- _ACTIVITY_
Down to the last character, repeat the data that follows.

- _GIVEN ENTRIES_

+++++

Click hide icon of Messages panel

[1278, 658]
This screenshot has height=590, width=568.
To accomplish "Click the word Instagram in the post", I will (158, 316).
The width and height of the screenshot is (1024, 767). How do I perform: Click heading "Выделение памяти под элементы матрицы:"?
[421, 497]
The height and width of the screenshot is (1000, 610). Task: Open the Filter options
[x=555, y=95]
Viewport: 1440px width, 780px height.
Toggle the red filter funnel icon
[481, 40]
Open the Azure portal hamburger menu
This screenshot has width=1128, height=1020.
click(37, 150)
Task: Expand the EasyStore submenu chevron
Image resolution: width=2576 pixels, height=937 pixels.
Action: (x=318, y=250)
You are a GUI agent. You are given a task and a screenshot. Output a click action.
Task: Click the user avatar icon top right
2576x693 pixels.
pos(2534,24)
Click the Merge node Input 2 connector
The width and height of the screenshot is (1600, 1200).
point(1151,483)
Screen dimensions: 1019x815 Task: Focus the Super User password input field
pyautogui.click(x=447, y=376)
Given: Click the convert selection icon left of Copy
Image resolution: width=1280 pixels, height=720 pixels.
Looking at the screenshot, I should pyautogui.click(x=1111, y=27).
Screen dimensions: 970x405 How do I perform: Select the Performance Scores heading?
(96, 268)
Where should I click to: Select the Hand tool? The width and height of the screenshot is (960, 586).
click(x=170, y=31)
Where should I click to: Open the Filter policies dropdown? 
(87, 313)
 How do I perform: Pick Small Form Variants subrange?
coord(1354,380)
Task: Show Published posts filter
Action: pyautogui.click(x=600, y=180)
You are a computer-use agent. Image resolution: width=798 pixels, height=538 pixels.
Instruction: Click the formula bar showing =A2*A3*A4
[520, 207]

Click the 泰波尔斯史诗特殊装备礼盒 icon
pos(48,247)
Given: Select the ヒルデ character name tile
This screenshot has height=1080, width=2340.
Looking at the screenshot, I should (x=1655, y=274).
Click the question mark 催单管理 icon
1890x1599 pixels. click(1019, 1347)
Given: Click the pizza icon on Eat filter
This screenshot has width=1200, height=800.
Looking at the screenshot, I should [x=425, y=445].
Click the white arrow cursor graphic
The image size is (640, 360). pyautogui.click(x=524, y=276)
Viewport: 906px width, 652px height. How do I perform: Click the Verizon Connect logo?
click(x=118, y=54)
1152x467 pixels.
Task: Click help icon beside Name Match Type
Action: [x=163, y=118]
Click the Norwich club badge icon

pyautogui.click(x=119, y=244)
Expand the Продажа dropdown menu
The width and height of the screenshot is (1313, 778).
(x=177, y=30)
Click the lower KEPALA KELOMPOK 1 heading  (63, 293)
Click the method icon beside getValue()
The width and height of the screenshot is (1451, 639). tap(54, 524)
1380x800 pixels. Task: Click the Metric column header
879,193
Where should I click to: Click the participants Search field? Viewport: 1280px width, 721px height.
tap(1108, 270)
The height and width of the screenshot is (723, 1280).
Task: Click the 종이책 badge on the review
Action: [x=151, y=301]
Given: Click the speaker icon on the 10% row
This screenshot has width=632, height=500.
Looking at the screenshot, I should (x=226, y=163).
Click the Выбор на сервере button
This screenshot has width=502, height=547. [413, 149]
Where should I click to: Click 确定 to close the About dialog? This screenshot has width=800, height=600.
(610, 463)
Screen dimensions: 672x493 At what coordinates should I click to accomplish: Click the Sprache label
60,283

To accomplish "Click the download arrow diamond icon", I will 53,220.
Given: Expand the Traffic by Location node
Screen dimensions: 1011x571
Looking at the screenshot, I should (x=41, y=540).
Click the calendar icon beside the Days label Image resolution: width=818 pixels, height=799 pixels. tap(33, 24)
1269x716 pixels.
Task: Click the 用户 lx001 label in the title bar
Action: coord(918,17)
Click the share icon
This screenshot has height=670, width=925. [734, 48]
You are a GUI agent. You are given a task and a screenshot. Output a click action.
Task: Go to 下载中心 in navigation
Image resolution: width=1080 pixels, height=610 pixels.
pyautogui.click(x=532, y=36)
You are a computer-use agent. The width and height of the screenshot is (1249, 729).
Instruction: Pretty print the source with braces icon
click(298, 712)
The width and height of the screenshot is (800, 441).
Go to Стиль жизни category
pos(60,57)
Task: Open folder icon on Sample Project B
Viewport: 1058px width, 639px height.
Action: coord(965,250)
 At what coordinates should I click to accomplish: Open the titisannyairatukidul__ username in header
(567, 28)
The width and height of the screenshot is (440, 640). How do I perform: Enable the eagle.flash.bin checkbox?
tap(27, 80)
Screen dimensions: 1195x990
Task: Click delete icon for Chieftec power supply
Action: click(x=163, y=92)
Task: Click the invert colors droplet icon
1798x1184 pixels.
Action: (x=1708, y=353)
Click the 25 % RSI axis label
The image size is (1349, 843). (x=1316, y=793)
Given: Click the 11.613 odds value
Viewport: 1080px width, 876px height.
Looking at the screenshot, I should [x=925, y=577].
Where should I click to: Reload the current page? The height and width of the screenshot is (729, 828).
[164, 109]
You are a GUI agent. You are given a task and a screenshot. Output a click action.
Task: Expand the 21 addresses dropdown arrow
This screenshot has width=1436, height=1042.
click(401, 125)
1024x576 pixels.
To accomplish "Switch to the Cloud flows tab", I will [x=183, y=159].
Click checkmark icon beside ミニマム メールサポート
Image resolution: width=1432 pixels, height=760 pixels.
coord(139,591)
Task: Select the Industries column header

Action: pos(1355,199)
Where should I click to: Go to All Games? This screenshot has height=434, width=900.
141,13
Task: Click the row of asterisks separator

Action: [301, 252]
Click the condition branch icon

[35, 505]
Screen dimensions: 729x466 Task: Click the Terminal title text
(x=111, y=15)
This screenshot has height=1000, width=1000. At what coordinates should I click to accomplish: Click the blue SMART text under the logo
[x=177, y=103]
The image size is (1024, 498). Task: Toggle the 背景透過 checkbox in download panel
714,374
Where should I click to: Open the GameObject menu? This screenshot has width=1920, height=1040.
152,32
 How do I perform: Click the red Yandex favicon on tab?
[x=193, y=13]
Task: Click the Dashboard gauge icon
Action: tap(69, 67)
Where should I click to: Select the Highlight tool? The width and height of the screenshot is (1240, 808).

+++++

- _RESPONSE TO THIS TASK_
Click hide icon of Messages panel

[1278, 658]
This screenshot has height=590, width=568.
To accomplish "Click the word Instagram in the post", I will (158, 316).
The width and height of the screenshot is (1024, 767). How do I perform: Click heading "Выделение памяти под элементы матрицы:"?
[421, 497]
The height and width of the screenshot is (1000, 610). Task: Open the Filter options
[x=555, y=95]
Viewport: 1440px width, 780px height.
Toggle the red filter funnel icon
[481, 40]
Open the Azure portal hamburger menu
This screenshot has width=1128, height=1020.
click(37, 150)
Task: Expand the EasyStore submenu chevron
Image resolution: width=2576 pixels, height=937 pixels.
Action: (x=318, y=250)
You are a GUI agent. You are given a task and a screenshot. Output a click action.
Task: Click the user avatar icon top right
2576x693 pixels.
pos(2534,24)
Click the Merge node Input 2 connector
The width and height of the screenshot is (1600, 1200).
point(1151,483)
Screen dimensions: 1019x815 Task: Focus the Super User password input field
pyautogui.click(x=447, y=376)
Given: Click the convert selection icon left of Copy
Image resolution: width=1280 pixels, height=720 pixels.
Looking at the screenshot, I should pyautogui.click(x=1111, y=27).
Screen dimensions: 970x405 How do I perform: Select the Performance Scores heading?
(96, 268)
Where should I click to: Select the Hand tool? The width and height of the screenshot is (960, 586).
click(x=170, y=31)
Where should I click to: Open the Filter policies dropdown? 
(87, 313)
 How do I perform: Pick Small Form Variants subrange?
coord(1354,380)
Task: Show Published posts filter
Action: pyautogui.click(x=600, y=180)
You are a computer-use agent. Image resolution: width=798 pixels, height=538 pixels.
Instruction: Click the formula bar showing =A2*A3*A4
[520, 207]

Click the 泰波尔斯史诗特殊装备礼盒 icon
pos(48,247)
Given: Select the ヒルデ character name tile
This screenshot has height=1080, width=2340.
Looking at the screenshot, I should (x=1655, y=274).
Click the question mark 催单管理 icon
1890x1599 pixels. click(1019, 1347)
Given: Click the pizza icon on Eat filter
This screenshot has width=1200, height=800.
Looking at the screenshot, I should [x=425, y=445].
Click the white arrow cursor graphic
The image size is (640, 360). pyautogui.click(x=524, y=276)
Viewport: 906px width, 652px height. How do I perform: Click the Verizon Connect logo?
click(x=118, y=54)
1152x467 pixels.
Task: Click help icon beside Name Match Type
Action: [x=163, y=118]
Click the Norwich club badge icon

pyautogui.click(x=119, y=244)
Expand the Продажа dropdown menu
The width and height of the screenshot is (1313, 778).
(x=177, y=30)
Click the lower KEPALA KELOMPOK 1 heading  (63, 293)
Click the method icon beside getValue()
The width and height of the screenshot is (1451, 639). tap(54, 524)
1380x800 pixels. Task: Click the Metric column header
879,193
Where should I click to: Click the participants Search field? Viewport: 1280px width, 721px height.
tap(1108, 270)
The height and width of the screenshot is (723, 1280).
Task: Click the 종이책 badge on the review
Action: [x=151, y=301]
Given: Click the speaker icon on the 10% row
This screenshot has width=632, height=500.
Looking at the screenshot, I should (x=226, y=163).
Click the Выбор на сервере button
This screenshot has width=502, height=547. [413, 149]
Where should I click to: Click 确定 to close the About dialog? This screenshot has width=800, height=600.
(610, 463)
Screen dimensions: 672x493 At what coordinates should I click to accomplish: Click the Sprache label
60,283

To accomplish "Click the download arrow diamond icon", I will 53,220.
Given: Expand the Traffic by Location node
Screen dimensions: 1011x571
Looking at the screenshot, I should (x=41, y=540).
Click the calendar icon beside the Days label Image resolution: width=818 pixels, height=799 pixels. tap(33, 24)
1269x716 pixels.
Task: Click the 用户 lx001 label in the title bar
Action: coord(918,17)
Click the share icon
This screenshot has height=670, width=925. [734, 48]
You are a GUI agent. You are given a task and a screenshot. Output a click action.
Task: Go to 下载中心 in navigation
Image resolution: width=1080 pixels, height=610 pixels.
pyautogui.click(x=532, y=36)
You are a computer-use agent. The width and height of the screenshot is (1249, 729).
Instruction: Pretty print the source with braces icon
click(298, 712)
The width and height of the screenshot is (800, 441).
Go to Стиль жизни category
pos(60,57)
Task: Open folder icon on Sample Project B
Viewport: 1058px width, 639px height.
Action: coord(965,250)
 At what coordinates should I click to accomplish: Open the titisannyairatukidul__ username in header
(567, 28)
The width and height of the screenshot is (440, 640). How do I perform: Enable the eagle.flash.bin checkbox?
tap(27, 80)
Screen dimensions: 1195x990
Task: Click delete icon for Chieftec power supply
Action: click(x=163, y=92)
Task: Click the invert colors droplet icon
1798x1184 pixels.
Action: (x=1708, y=353)
Click the 25 % RSI axis label
The image size is (1349, 843). (x=1316, y=793)
Given: Click the 11.613 odds value
Viewport: 1080px width, 876px height.
Looking at the screenshot, I should [x=925, y=577].
Where should I click to: Reload the current page? The height and width of the screenshot is (729, 828).
[164, 109]
You are a GUI agent. You are given a task and a screenshot. Output a click action.
Task: Expand the 21 addresses dropdown arrow
This screenshot has width=1436, height=1042.
click(401, 125)
1024x576 pixels.
To accomplish "Switch to the Cloud flows tab", I will [x=183, y=159].
Click checkmark icon beside ミニマム メールサポート
Image resolution: width=1432 pixels, height=760 pixels.
coord(139,591)
Task: Select the Industries column header

Action: pos(1355,199)
Where should I click to: Go to All Games? This screenshot has height=434, width=900.
141,13
Task: Click the row of asterisks separator

Action: [301, 252]
Click the condition branch icon

[35, 505]
Screen dimensions: 729x466 Task: Click the Terminal title text
(x=111, y=15)
This screenshot has height=1000, width=1000. At what coordinates should I click to accomplish: Click the blue SMART text under the logo
[x=177, y=103]
The image size is (1024, 498). Task: Toggle the 背景透過 checkbox in download panel
714,374
Where should I click to: Open the GameObject menu? This screenshot has width=1920, height=1040.
152,32
 How do I perform: Click the red Yandex favicon on tab?
[x=193, y=13]
Task: Click the Dashboard gauge icon
Action: tap(69, 67)
Where should I click to: Select the Highlight tool? The width and height of the screenshot is (1240, 808).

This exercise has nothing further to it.